Al terminar el desayuno algunos pacientes salen a caminar por el pequeño patio que no debe medir más de diez metros de ancho y cinco de largo. Otros toman mate en sus sectores y con mi hermano nos acostamos en el sol, hablamos de sus sueños, sus metas que duda en cumplirlas por su enfermedad y el deseo de irse a vivir al campo. Mientras, esperamos que la psiquiatra encargada de su tratamiento venga a verlo. Sin embargo, esta señora nunca viene y con mi hermano nos preguntamos: ¿cómo podrá hacer un diagnóstico si sólo vino una vez a verme desde que estoy acá?

A pesar de que hay un psiquiatra encargado por paciente, los psicólogos y médicos se intercalan todos los días y no se lleva un seguimiento continuo de la persona involucrada.

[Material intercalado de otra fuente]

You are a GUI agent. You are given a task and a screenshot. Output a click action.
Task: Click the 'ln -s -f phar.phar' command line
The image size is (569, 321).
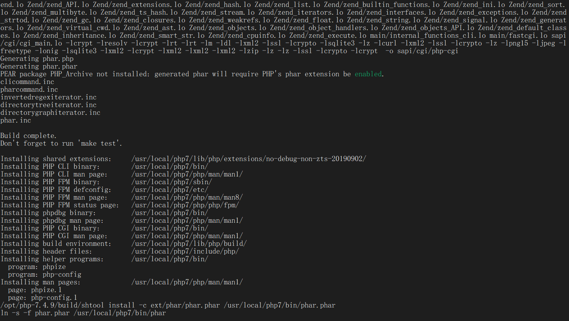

Tal como pasó con mi hermano, hay muchos internados que no son tratados de la forma que deberían serlo. La suerte que tiene mi hermano de que vayamos a visitarlo todos los días es una excepción. La mayoría de los que viven allí se encuentran en condición de abandono, soñando con una utopía de libertad que difícilmente llegará.

Alrededor de las nueve de la mañana mi hermano se empieza a poner nervioso e impaciente y mi mamá se encuentra intentando hablar con su psiquiatra en la entrada. La incertidumbre nos rodea de nuevo y la decisión está en manos de ella. La doctora no desea darle el alta, pero mi mamá se encarga de que lo haga. Estamos atrapados en un lugar que en vez de calmar a mi hermano lo pone más paranoico.

A medida que las horas corren todo sigue igual, pero, por suerte, al llegar el mediodía deciden otorgarle el visto bueno para que salga del Hospital.

Cuando mi mamá me comunica la decisión por teléfono, con mi hermano nos abrazamos y nos sentimos aliviados, logramos sortear un lugar que poco contribuyó a la cordura de todos. Luego, recogemos sus cosas y, paso a paso, nos vamos dirigiendo a la puerta de salida. Los pacientes nos miran, algunos con cara de nada y otros pidiéndonos algo para comer. Todo forma parte del imaginario colectivo que se vive dentro del lugar.

En la salida nos espera un amigo de él que nos vino a buscar en su auto. Después de muchos días sin verlo, mi hermano se funde en un abrazo y se emociona como un niño que prueba su primer dulce al verlo.

El recorrido se hace rápido y, al llegar al departamento, nuestro perro salta a buscarlo, ha llegado su dueño. Todo parece estar mejor, todo volvió a la normalidad...

Todo puede mejorar

Después de varios días de búsqueda mi mamá logra conseguir una psicóloga que parece distinta a las demás y decide atender a mi hermano. Sus formas de relacionarse con él y de intentar que mi hermano se abra con ella son únicas. Con la simple cualidad de escuchar, la doctora logró lo que nunca antes nadie había podido hacer: comprenderlo e intentar calmarlo. Tras idas y vueltas con una psiquiatra que pocas veces hizo algo más que recetarle pastillas, él se encuentra mejor y, por mal o bien que venga, comprendió que ésta es una enfermedad con la que tendrá que convivir todos los días de su vida.

Sueños de libertad

Rehabilitado de las múltiples pastillas que sólo se dedicaban a darle sueño y mucho hambre, mi hermano se siente un poco mejor y piensa que la vida no es un lugar tan malo después de todo. Pero yo no puedo dejar de pensar en todos esos pacientes que se encuentran a la intemperie de un sistema que les abandonó hace mucho tiempo. Ancianos que fueron olvidados por sus hijos o nietos, adictos a la droga, alcohólicos y otros más, son dejados de lado, forzados a tomar remedios que los mantienen sedados, sin capacidad de discernimiento y con una depresión constante frente a un Hospital que volvería loco a cualquiera en cuestión de semanas.

Sus paredes deterioradas, la comida deplorable y el encierro no hacen más que contribuir a la locura de los pacientes.

Bajo la oscuridad continua y una humedad que los acompaña en todo momento, quienes se encuentran alojados allí están destinados a la demencia.

Lamentablemente, las autoridades superiores no hacen nada por controlar al Hospital y los psiquiatras y psicólogos de la institución poco hacen por mejorar algo, tratando como números a las personas. Librados al abandono, los pacientes no tienen otra que sobrevivir, soñando con esa utopía de libertad que muchos sueñan a través del alambrado por el que se visualiza el pastizal en la casa de enfrente.